**Input for this task**
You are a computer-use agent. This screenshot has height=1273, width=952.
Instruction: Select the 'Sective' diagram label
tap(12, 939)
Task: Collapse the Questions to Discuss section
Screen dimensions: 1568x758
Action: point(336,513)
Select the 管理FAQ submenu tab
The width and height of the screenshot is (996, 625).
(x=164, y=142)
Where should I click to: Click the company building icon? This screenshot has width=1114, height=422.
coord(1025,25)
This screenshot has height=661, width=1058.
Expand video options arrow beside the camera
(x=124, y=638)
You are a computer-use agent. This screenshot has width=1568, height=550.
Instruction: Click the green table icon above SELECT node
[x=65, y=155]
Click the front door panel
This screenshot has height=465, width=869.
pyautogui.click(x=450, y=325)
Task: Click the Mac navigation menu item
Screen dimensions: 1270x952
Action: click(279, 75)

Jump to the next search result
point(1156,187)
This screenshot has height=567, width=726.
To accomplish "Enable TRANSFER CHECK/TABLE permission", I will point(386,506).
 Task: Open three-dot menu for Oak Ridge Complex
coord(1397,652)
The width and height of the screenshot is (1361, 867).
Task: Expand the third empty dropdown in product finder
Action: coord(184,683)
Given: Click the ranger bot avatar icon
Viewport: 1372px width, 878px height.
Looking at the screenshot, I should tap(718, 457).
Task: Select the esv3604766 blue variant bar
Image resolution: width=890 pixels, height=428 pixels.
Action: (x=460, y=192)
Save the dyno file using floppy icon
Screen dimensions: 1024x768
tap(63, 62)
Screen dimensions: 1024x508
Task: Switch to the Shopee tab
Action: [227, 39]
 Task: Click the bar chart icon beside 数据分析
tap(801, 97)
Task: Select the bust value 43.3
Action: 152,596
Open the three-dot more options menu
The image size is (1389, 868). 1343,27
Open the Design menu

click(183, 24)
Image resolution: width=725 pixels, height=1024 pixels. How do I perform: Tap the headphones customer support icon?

**Your task**
Please copy all of the material above line for line, without changing anything.

**Task output**
You are a computer-use agent. This screenshot has height=1273, width=952.
Instruction: Select the 'Sective' diagram label
tap(12, 939)
Task: Collapse the Questions to Discuss section
Screen dimensions: 1568x758
Action: point(336,513)
Select the 管理FAQ submenu tab
The width and height of the screenshot is (996, 625).
(x=164, y=142)
Where should I click to: Click the company building icon? This screenshot has width=1114, height=422.
coord(1025,25)
This screenshot has height=661, width=1058.
Expand video options arrow beside the camera
(x=124, y=638)
You are a computer-use agent. This screenshot has width=1568, height=550.
Instruction: Click the green table icon above SELECT node
[x=65, y=155]
Click the front door panel
This screenshot has height=465, width=869.
pyautogui.click(x=450, y=325)
Task: Click the Mac navigation menu item
Screen dimensions: 1270x952
Action: click(279, 75)

Jump to the next search result
point(1156,187)
This screenshot has height=567, width=726.
To accomplish "Enable TRANSFER CHECK/TABLE permission", I will point(386,506).
 Task: Open three-dot menu for Oak Ridge Complex
coord(1397,652)
The width and height of the screenshot is (1361, 867).
Task: Expand the third empty dropdown in product finder
Action: coord(184,683)
Given: Click the ranger bot avatar icon
Viewport: 1372px width, 878px height.
Looking at the screenshot, I should tap(718, 457).
Task: Select the esv3604766 blue variant bar
Image resolution: width=890 pixels, height=428 pixels.
Action: (x=460, y=192)
Save the dyno file using floppy icon
Screen dimensions: 1024x768
tap(63, 62)
Screen dimensions: 1024x508
Task: Switch to the Shopee tab
Action: [227, 39]
 Task: Click the bar chart icon beside 数据分析
tap(801, 97)
Task: Select the bust value 43.3
Action: 152,596
Open the three-dot more options menu
The image size is (1389, 868). 1343,27
Open the Design menu

click(183, 24)
Image resolution: width=725 pixels, height=1024 pixels. How do I perform: Tap the headphones customer support icon?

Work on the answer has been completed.